Aim of the exercise:
Copy the records verbatim, beginning at the line that contains "Terms of Use (85, 2290)" and continuing through the end of the records, with both ends included. Leave the pictures out of your copy.

>> Start Exercise inputs

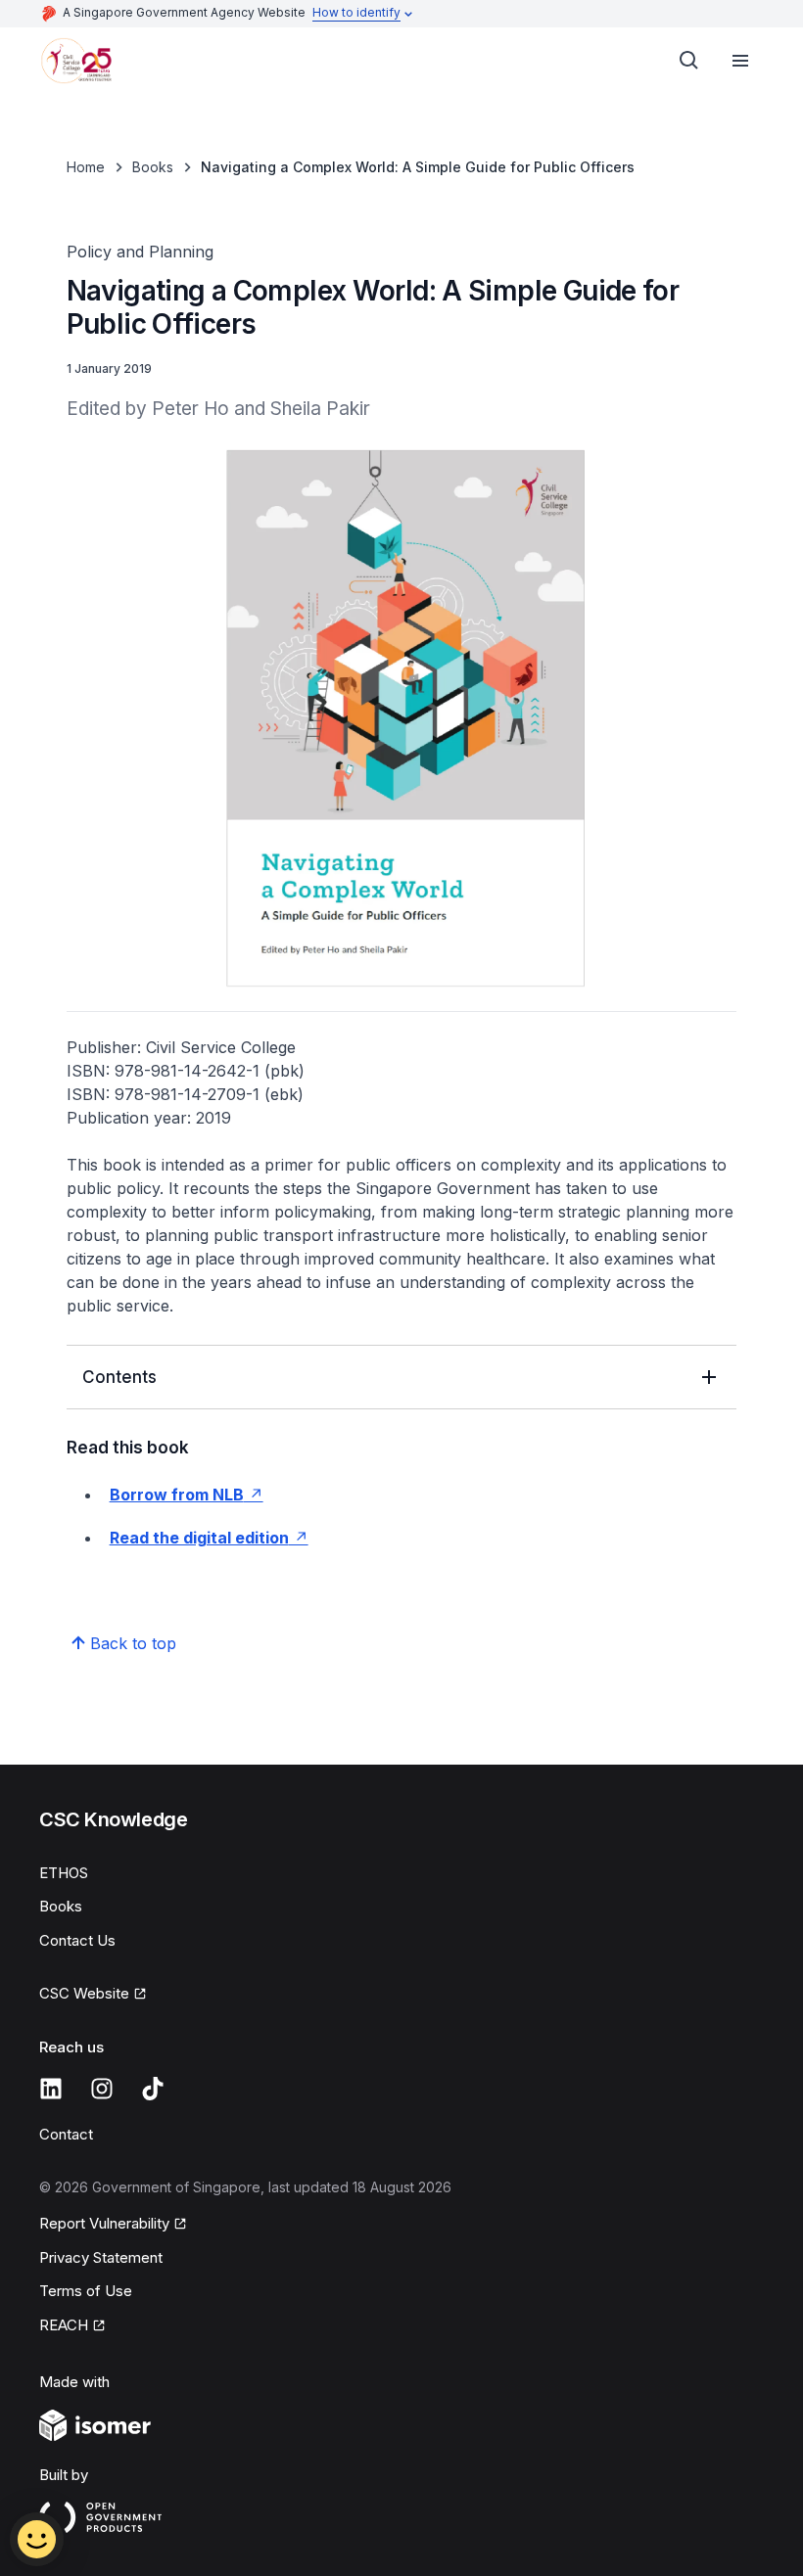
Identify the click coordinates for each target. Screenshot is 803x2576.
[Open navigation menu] (740, 60)
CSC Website (84, 1993)
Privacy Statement (101, 2257)
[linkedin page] (51, 2088)
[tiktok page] (153, 2088)
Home (86, 167)
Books (152, 167)
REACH (63, 2325)
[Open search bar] (689, 60)
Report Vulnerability (104, 2223)
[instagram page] (102, 2088)
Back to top (133, 1643)
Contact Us (77, 1940)
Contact (66, 2134)
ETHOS (63, 1872)
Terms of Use (85, 2290)
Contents (119, 1377)
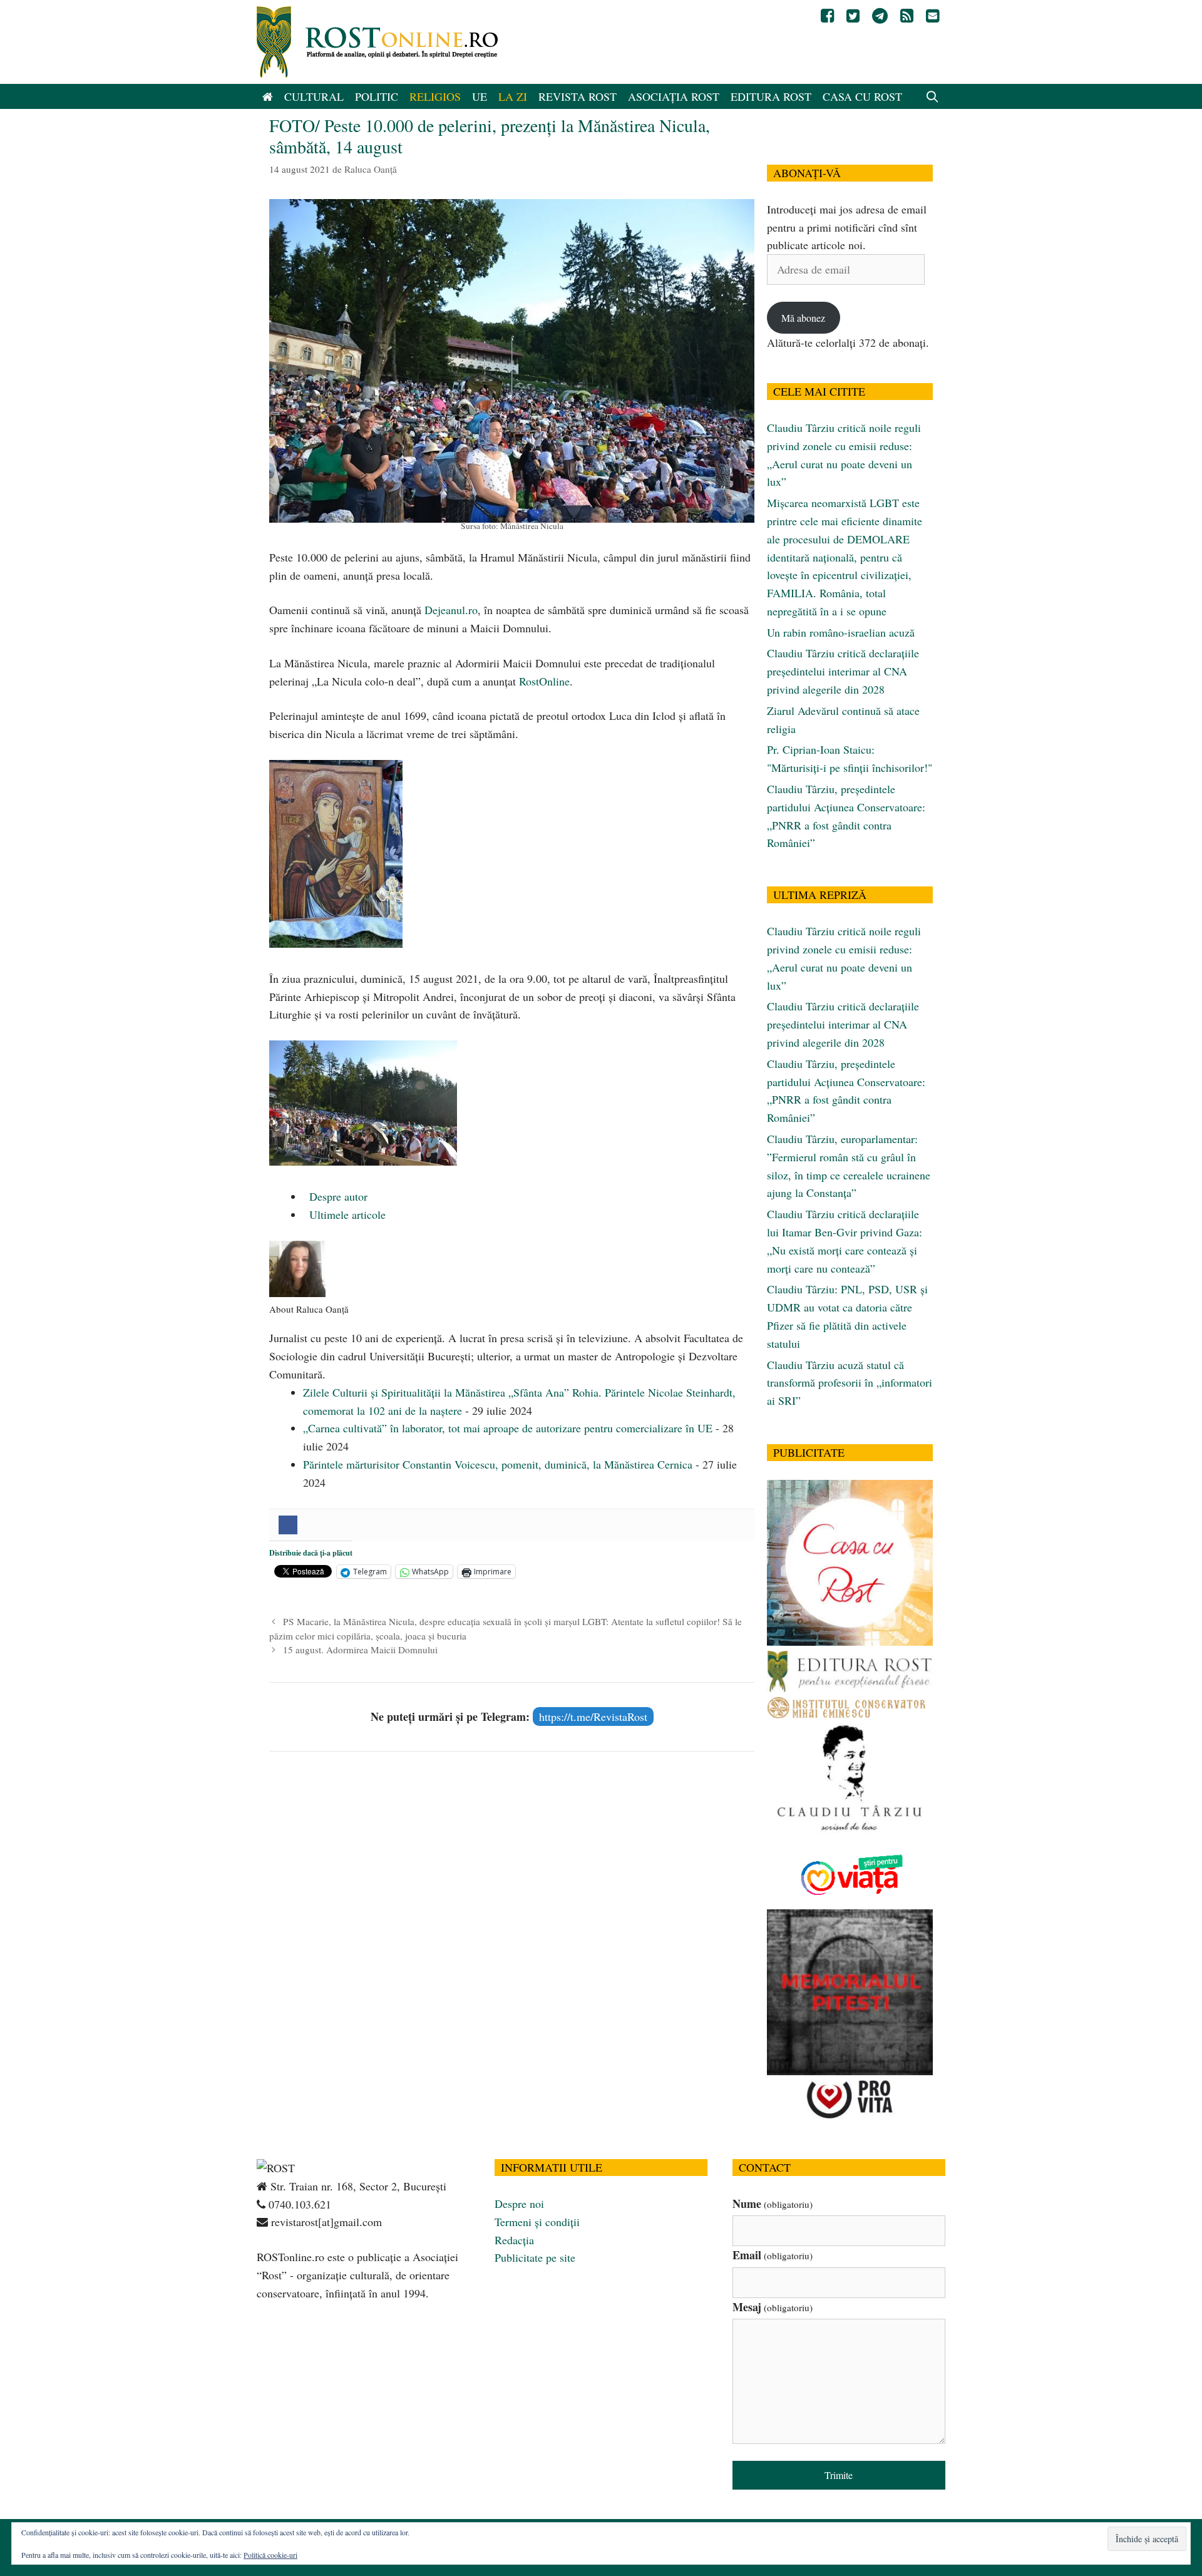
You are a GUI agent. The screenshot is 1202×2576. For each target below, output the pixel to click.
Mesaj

>> End Exercise inputs

The result:
Terms of Use (85, 2290)
Contents (119, 1377)
You are a GUI agent. The screenshot is 1202×2576. For each target below, output the pixel to click.
Mesaj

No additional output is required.